Would it be possible in a world without money to establish the rate of return on present goods in terms of future goods? In a world without money all that one would have are the rates of exchanges between various present and future real goods. For instance, one present apple is exchanged for two potatoes in one-year’s time. Or, one shirt is exchanged for three tomatoes in a one-year’s time. All that we have here are various ratios.
There is, however, no way to establish from these ratios what the rate of return is for one present apple in terms of future potatoes (It is not possible to calculate the percentage since potatoes and apples are not the same goods). Likewise we cannot establish the rate of return on a shirt in terms of future tomatoes. In other words, we can only establish that one present apple is exchanged for two future potatoes, and one present shirt is exchanged for three future tomatoes. Only in the framework of the existence of money can the rate of return be established.
For instance, the time preference of a baker, which is established in accordance with his particular set-up, determines that he will be ready to lend ten dollars – which he has earned by selling ten loaves of bread – for a borrowers promise to repay eleven dollars in a one year’s time.

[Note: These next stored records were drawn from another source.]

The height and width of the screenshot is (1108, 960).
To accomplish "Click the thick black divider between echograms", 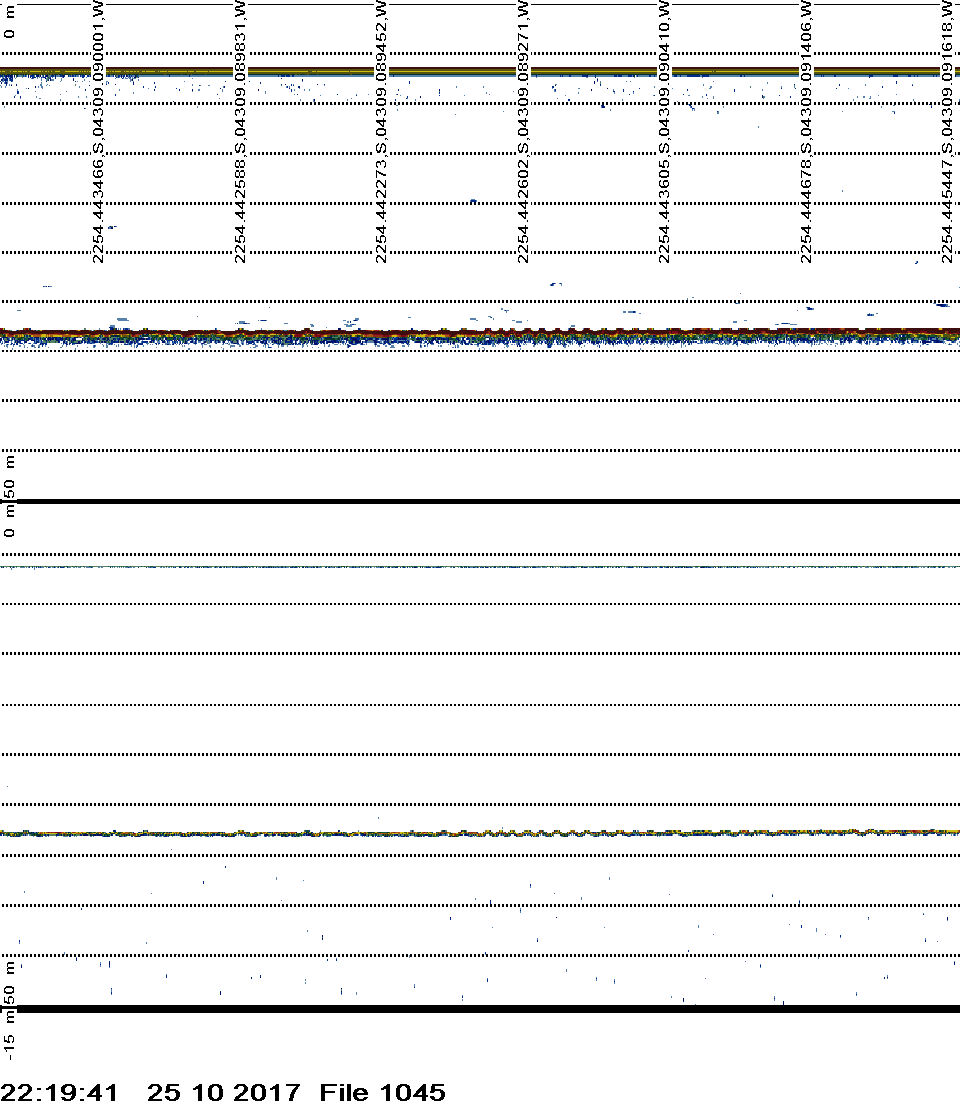I will [x=480, y=501].
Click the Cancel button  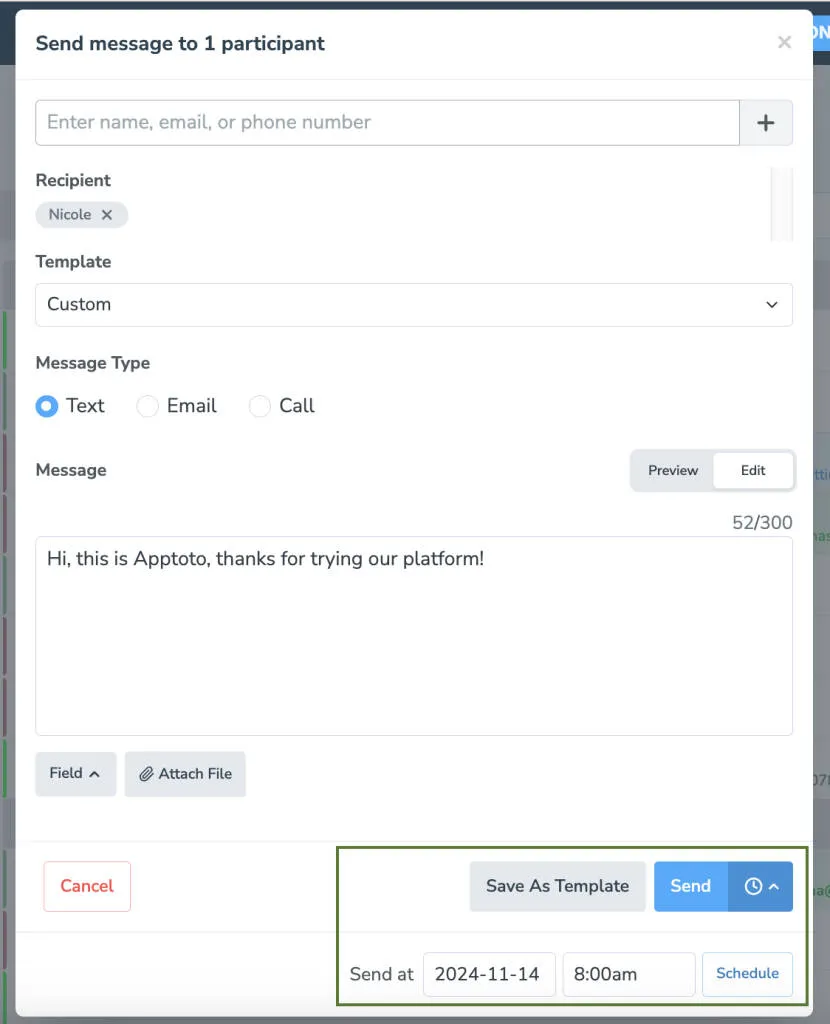(86, 886)
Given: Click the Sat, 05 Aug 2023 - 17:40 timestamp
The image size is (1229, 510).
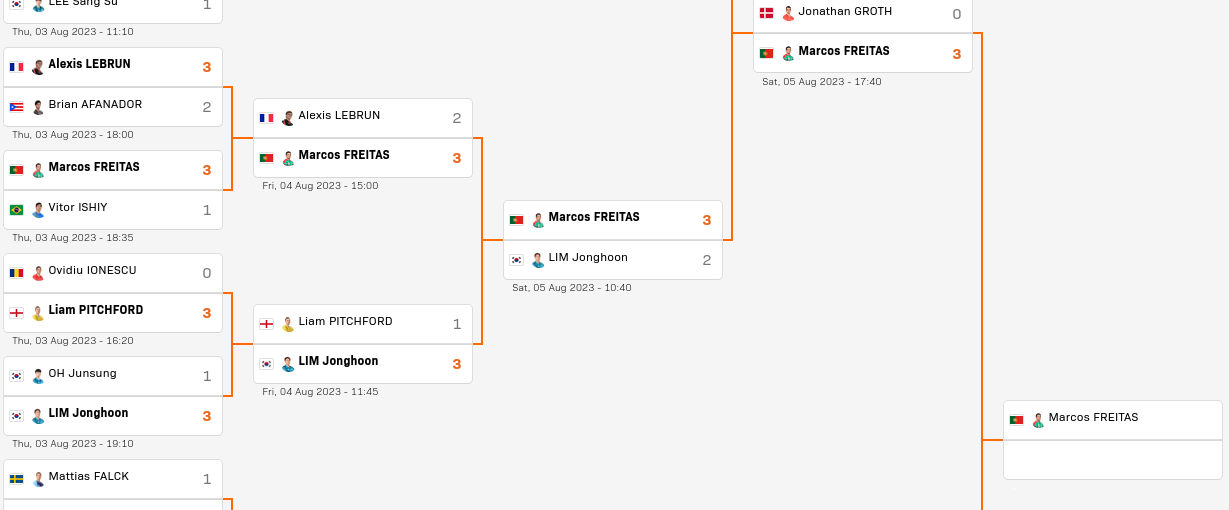Looking at the screenshot, I should click(822, 82).
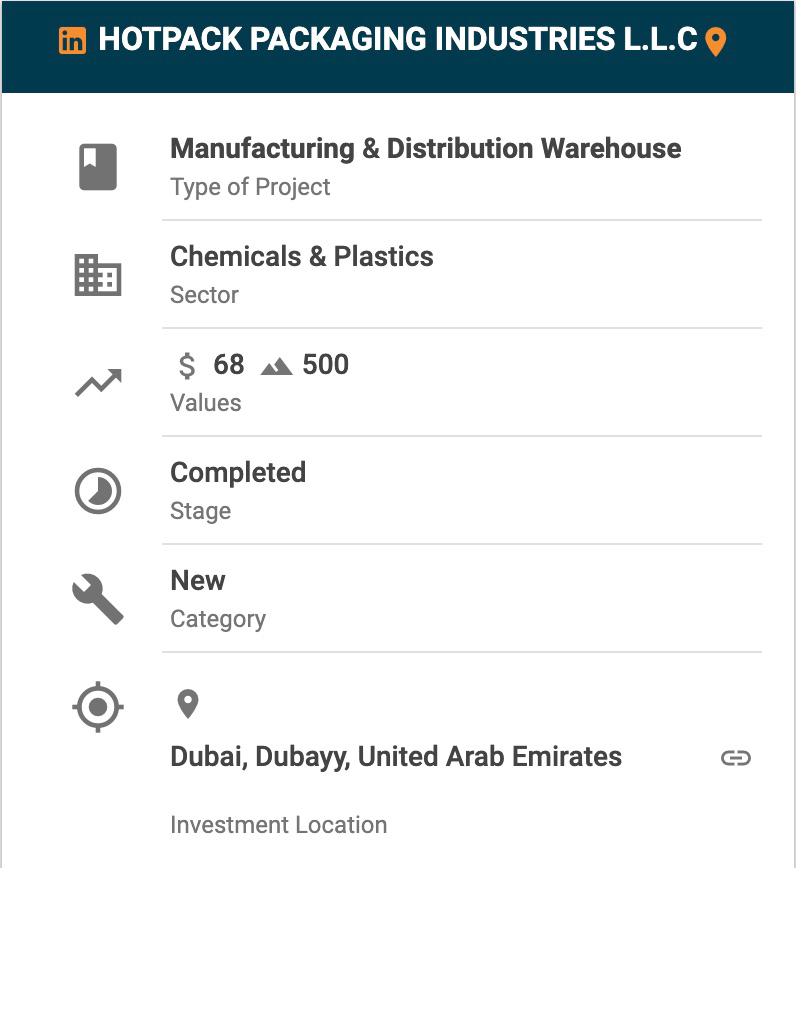Screen dimensions: 796x1010
Task: Click the 500 area value
Action: [x=326, y=365]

Similarly the time preference of a shoemaker, which is formed in accordance with his particular set-up, determines that he will be a willing borrower. In short, once the deal is accomplished both parties to this deal have benefited. The baker will get eleven dollars in one-year’s time that he values much more than his present ten dollars. For the shoemaker the value of the present ten dollars exceeds the value of eleven dollars in one-year time.
As one can see here, both money and the real factor (time preferences) are involved in establishing the market interest rate, which is 10%. Note that the baker has exchanged ten loaves of bread for money first, i.e. ten dollars. He then lends the ten-dollars for eleven dollars in one-year’s time. The interest rate that he secures for himself is 10%. In one-year’s time the baker can decide what goods to purchase with the obtained eleven dollars. As far as the shoemaker is concerned he must generate enough shoes in order to enable him to secure at least eleven dollars to repay the loan to the baker.
Observe however, that without the existence of money – the medium of exchange – the baker isn’t able to establish how much of future goods he must be paid for his ten loaves of bread that would comply with the rate of return of 10%.
Consequently, there cannot be any separation between real and financial market interest rates. There is only one interest rate, which is set by the interaction between individuals’ time preferences and the supply and demand for money.
Since the influences of demand and supply for money and individuals’ time preferences regarding interest rate formation are intertwined, there are no ways or means to isolate these influences. Hence, the commonly accepted practice of calculating the so-called real interest rate by subtracting percentage changes in the consumer price index from the market interest rate is erroneous.